The Administration application is alternatively called the Administration module or Administration utility.
The enhanced RBAC system at the platform level leverages each product within the platform to honor the RBAC framework defined by the Administration application.
Important to Know!
- Note that one admin role must be present in your subscription to enable centralized Role Based Access Control (RBAC).
- After the new enhanced RBAC is enabled for your subscription, you cannot perform user management operations from the Vulnerability Management application.
- New Role Management tab: We have introduced a new Role Management tab to provide an enhanced experience to manage roles and permissions.
- User and Role Management APIs: We have introduced few new User and Role management APIs for better experience. For more information, see Administration API Guide.
- New QQL tokens: We have introduced new QQL tokens for the Roles tab.
- Centralized User Management: A unified user management system simplifies the administration of user roles, permissions, and access across the Qualys platform.
- API Support for User Management: New User and Role Management APIs are introduced. These APIs allow users to integrate the platform with existing systems, enabling automated and customized user provisioning, role assignments, and access management. For more information, see the API User Guide.
Important: Earlier, you could use the User List (/msp/user_list.php) and Add/Edit User (/msp/user.php) APIs to perform the user management operations. With the enhanced RBAC enablement, you can no longer use these APIs. As stated earlier, you must use the newly introduced APIs to perform the user and role management operations.

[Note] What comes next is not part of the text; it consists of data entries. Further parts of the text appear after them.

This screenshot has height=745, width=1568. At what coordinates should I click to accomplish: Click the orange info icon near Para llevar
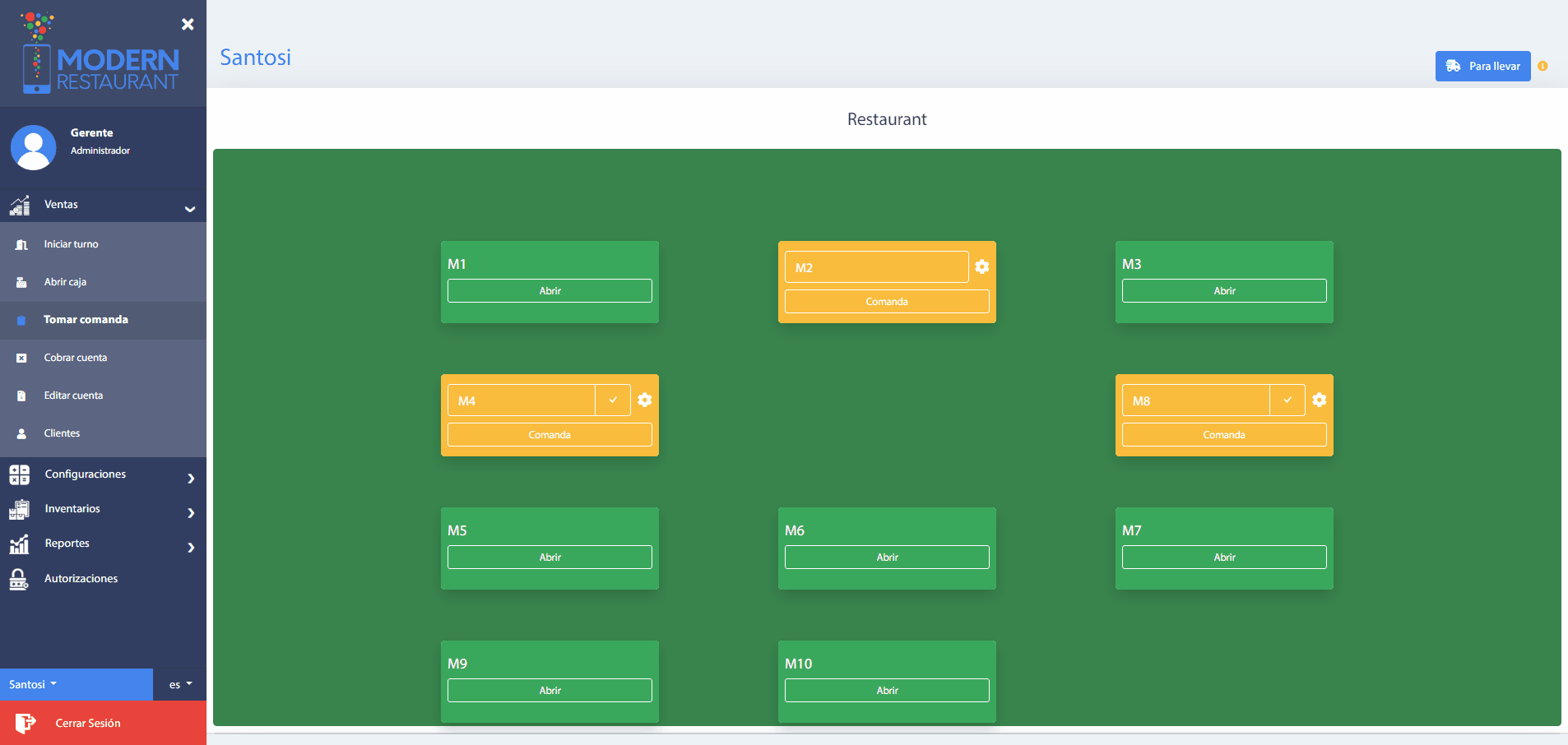point(1542,66)
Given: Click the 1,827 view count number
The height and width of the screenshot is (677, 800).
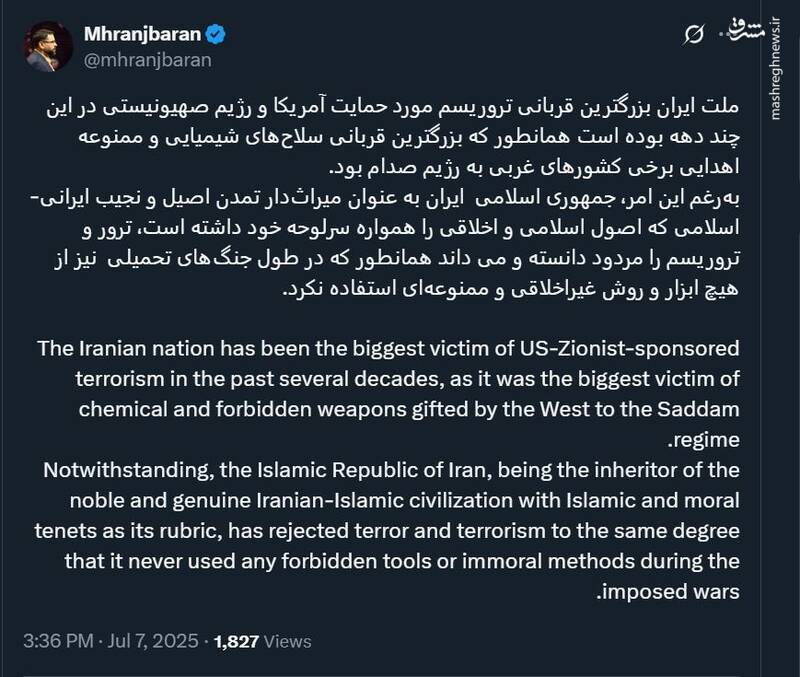Looking at the screenshot, I should click(239, 641).

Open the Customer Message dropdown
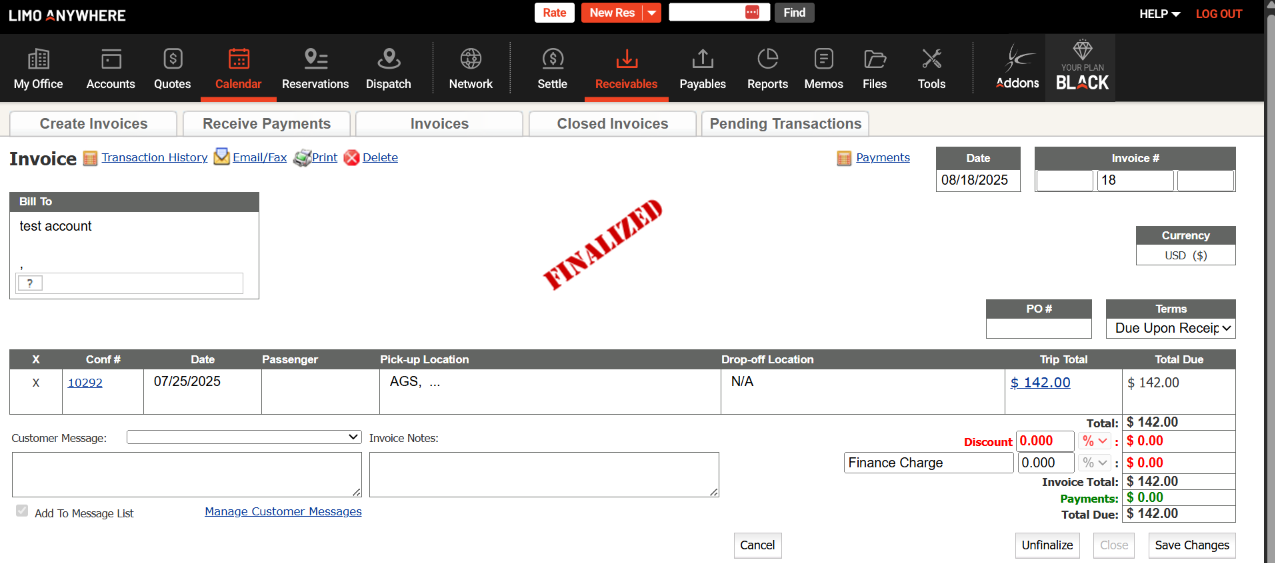click(x=243, y=437)
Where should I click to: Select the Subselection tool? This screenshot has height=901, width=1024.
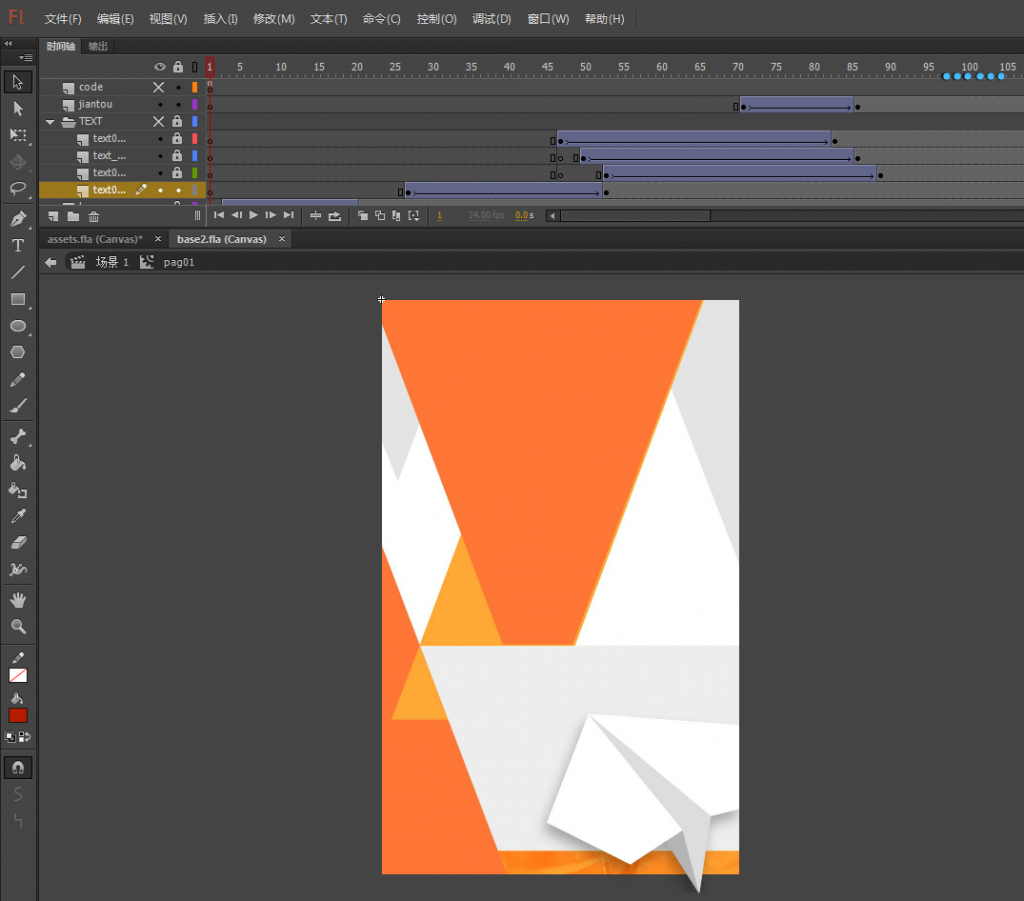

- Super User Role: A new Role, Super User, has been introduced. The user with this role is provided with all permissions for all applications except the Administration application. However, there is a provision to grant all permissions for the Administration application. The Grant Admin Rights to this User checkbox is introduced for this purpose. For more information, see the User Role section from the Create User topic.
A Super Administrator has all the accesses at the subscription level.
The Administrator is provided with User Management across the Qualys platform. However, the administration can be granted permission to delete the other administrator privileges.
The Manager role only provides module-level access. A user with the manager role can't perform user management operations. Also, note that platform-level access is not granted to the manager role.
- Tags and Tag Set Inclusion Support to the User Scope: While creating or editing the user, you can add tags and tag sets to the scope of the selected user. For more information, see the User Role section from the Create User topic.